Symposium Events (for individual presentation and paper titles, please read this blog post):
- 9:00am Roundtable: Teaching the Inklings in the High-school and College Classroom
Charles Hussung, St. Louis University High School
Paul D. Nygard, St. Louis Community College-Florissant Valley
Paul L. Fortunato, University of Houston
Justin T. Noetzel, St. Louis University
Matthew R. Bardowell, St. Louis University
- 10:45 am Session I: The Hobbit and J. R. R. Tolkien’s Life and Scholarship
Nora Alfaiz, George Washington University
Paul Acker, St. Louis University
Anthony Cirilla, St. Louis University
Priya Sirohi, St. Louis University
- 1:15pm Session II: The Hobbit among J. R. R. Tolkien’s Greater Mythology
Chelsea A. McGuire, St.
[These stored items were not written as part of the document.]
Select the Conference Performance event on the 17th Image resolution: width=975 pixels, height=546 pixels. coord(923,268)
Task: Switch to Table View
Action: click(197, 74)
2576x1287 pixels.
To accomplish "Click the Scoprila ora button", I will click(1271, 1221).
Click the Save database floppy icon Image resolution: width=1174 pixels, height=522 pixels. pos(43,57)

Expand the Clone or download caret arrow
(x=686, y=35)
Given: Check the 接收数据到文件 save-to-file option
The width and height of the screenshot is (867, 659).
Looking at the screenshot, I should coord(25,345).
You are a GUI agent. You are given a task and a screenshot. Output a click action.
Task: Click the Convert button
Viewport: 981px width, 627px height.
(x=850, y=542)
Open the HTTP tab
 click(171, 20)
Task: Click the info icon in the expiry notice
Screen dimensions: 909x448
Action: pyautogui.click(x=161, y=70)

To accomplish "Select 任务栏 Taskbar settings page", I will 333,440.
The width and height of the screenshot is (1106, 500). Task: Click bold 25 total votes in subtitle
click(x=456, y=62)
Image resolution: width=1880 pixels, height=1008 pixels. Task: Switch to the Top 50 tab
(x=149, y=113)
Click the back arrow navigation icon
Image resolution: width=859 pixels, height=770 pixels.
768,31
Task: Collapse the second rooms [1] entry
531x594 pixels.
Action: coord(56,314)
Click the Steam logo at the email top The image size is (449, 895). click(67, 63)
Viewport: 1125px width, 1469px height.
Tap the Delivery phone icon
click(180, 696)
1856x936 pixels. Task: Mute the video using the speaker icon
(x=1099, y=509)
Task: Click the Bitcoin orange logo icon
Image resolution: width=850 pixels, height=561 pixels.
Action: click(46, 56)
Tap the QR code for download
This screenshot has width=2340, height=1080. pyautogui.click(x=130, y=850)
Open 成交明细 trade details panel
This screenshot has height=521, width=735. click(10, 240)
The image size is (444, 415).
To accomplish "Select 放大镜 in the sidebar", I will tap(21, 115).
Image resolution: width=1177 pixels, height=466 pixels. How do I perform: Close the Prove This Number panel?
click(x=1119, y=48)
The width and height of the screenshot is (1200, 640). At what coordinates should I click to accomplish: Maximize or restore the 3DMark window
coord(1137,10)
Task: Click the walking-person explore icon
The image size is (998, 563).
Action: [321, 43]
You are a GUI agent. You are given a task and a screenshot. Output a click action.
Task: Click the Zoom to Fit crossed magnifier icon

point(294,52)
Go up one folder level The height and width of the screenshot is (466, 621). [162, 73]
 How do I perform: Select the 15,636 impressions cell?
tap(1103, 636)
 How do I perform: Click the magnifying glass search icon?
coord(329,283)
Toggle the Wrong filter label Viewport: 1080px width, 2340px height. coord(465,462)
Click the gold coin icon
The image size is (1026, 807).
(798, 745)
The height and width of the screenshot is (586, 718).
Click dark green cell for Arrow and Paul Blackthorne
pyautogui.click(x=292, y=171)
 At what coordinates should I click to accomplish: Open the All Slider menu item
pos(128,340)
Louis Community College-Florissant Valley
Brian Kenna, Marquette University
Amanda Cherian, St. Louis University
Ruthie Angeli
- 3:00 Session III: Myth, Media, and Mediation: Tolkien Films, Video Games, and Songs
Trish Lambert, Mythgard Institute
Paul D. Nygard, St. Louis Community College-Florissant Valley
Jasmine Tillotson, St. Louis University
Paul Hahn, St. Louis Symphony and Chorus
- 5:00pm Plenary Address
Douglas Anderson, Independent Scholar: “Illustrating and Annotating The Hobbit”
- 7:00pm Film Screening
The Hobbit (1977, directed by Arthur Rankin Jr. and Jules Bass)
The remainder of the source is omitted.